Source material:
Content starts

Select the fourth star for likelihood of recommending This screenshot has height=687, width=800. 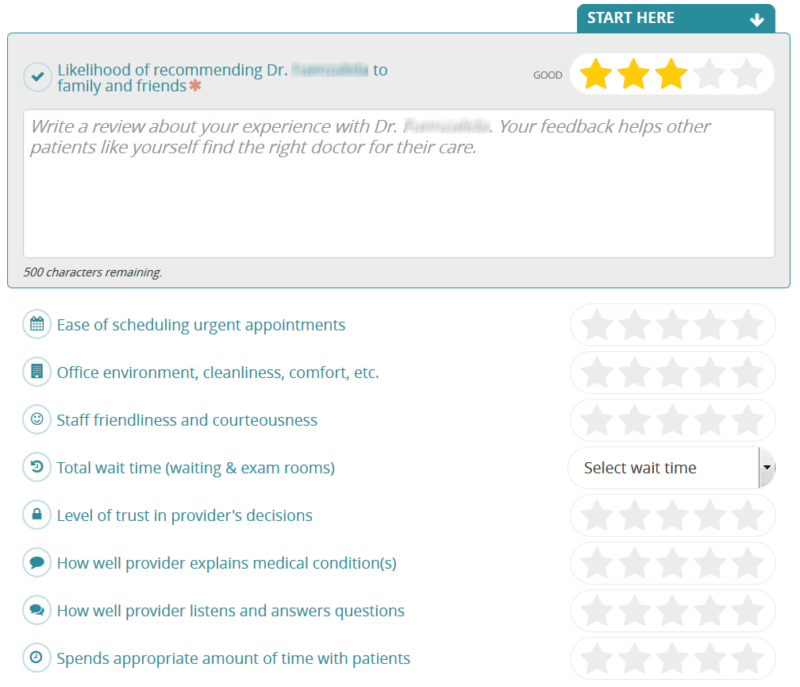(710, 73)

Content ends
Content starts

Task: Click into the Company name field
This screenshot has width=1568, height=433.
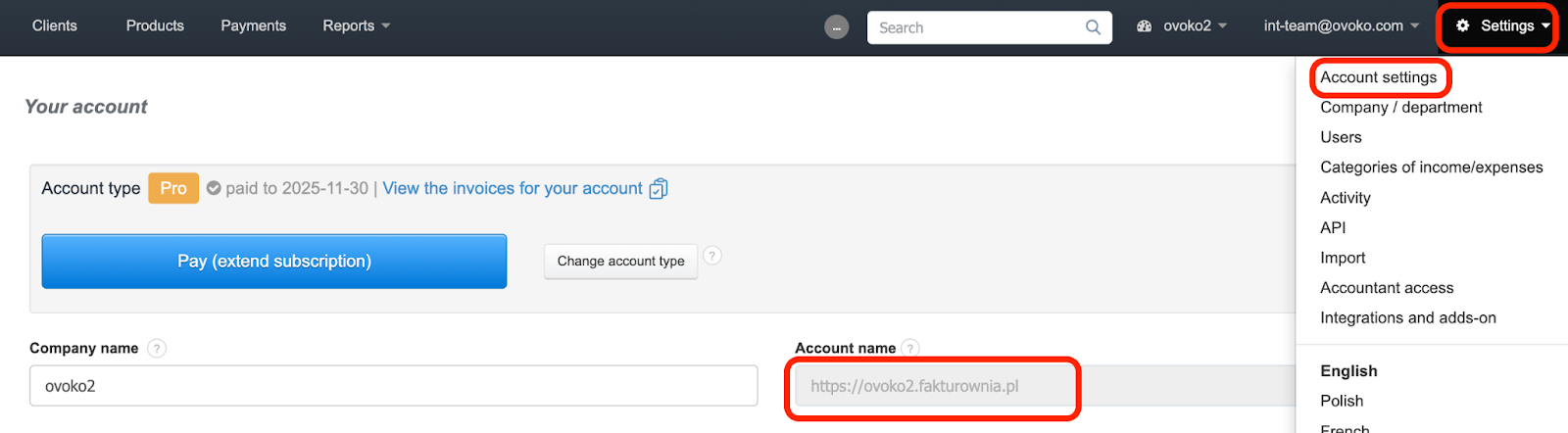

Content ends
Content starts

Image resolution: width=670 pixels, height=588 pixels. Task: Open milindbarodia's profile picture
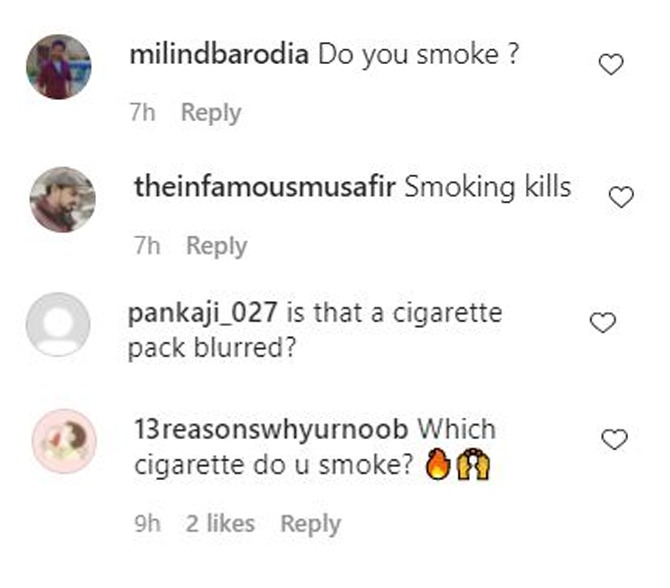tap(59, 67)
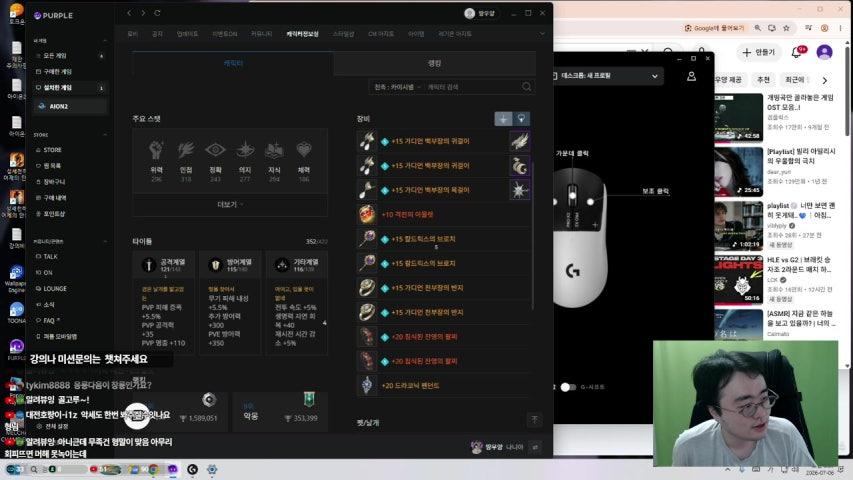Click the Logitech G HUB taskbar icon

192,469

Content ends

Your assignment: Of the entries above, repeat exactly the lines between the line with "Task: Click into the Company name field" and the line with "This screenshot has width=1568, height=433.", inclusive, and no others.

Response to this task:
Task: Click into the Company name field
This screenshot has width=1568, height=433.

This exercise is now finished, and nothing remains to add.